HIGH Unpinned npm dependency installation via shell scripts -35

init-vite.sh and init-nextjs.sh execute npm install and npx commands for 15+ packages without version pinning. This creates a supply-chain attack surface where a compromised or typosquatted package could execute arbitrary code via postinstall hooks.

HIGH Shell scripts execute arbitrary commands -17

Three shell scripts (init-vite.sh, init-nextjs.sh, bundle-artifact.sh) are designed to be run via bash. They create files, install packages, and modify project configuration. While individually each command is standard scaffolding, the aggregate effect is significant code execution.

MEDIUM Strong directive overrides for agent behavior -25

SKILL.md uses imperative language (BANNED, NEVER, DO) to override the agent's default design decisions. The agent is instructed to never use certain fonts, never use certain color schemes, and never use certain layouts — even if the user might want them.

MEDIUM Skill instructs agent to execute shell commands -13

The build workflow sections instruct the agent to run bash scripts and npm commands as part of normal operation, effectively getting the agent to execute code on the user's behalf without explicit per-command consent.

LOW External URL references in skill content -5

The skill references external URLs that an agent might fetch, including esm.sh for dependencies, ui.shadcn.com for documentation, and youtube.com embed patterns.

LOW Platform runtime accessed sensitive files during install -10

The OpenClaw runtime (not the skill itself) read .env, .aws/credentials, and auth-profiles.json during installation. While not attributable to the skill, this is noted as the skill's execution context has access to these files.

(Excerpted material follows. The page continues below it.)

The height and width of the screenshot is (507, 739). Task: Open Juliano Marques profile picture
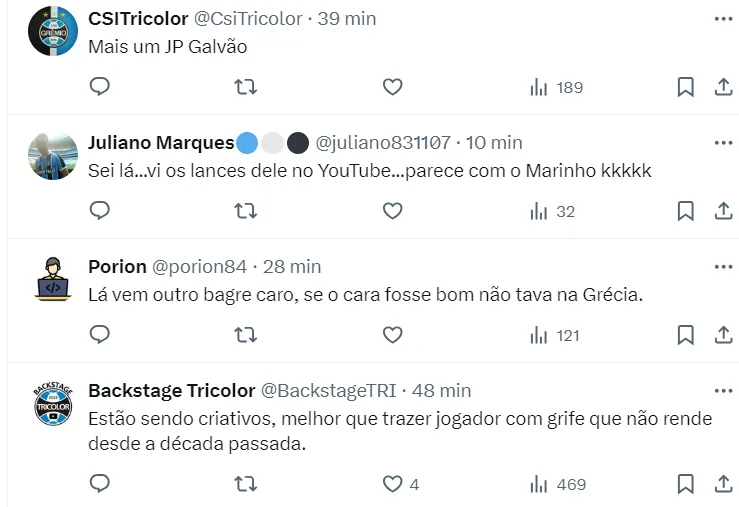tap(52, 156)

INFO JIT cache and temp files created during install -5

The OpenClaw runtime created JIT compilation cache files in /tmp/jiti/ and a gateway lock file in /tmp/openclaw-1000/. This is normal platform behavior.

INFO Skill is a fork/derivative of known community skills -10

The skill self-identifies as 'Based on Anthropic's frontend-design, web-artifacts-builder, and community frontend-design-v2 skills' — it is a derivative work, not an original creation. The provenance chain should be verified.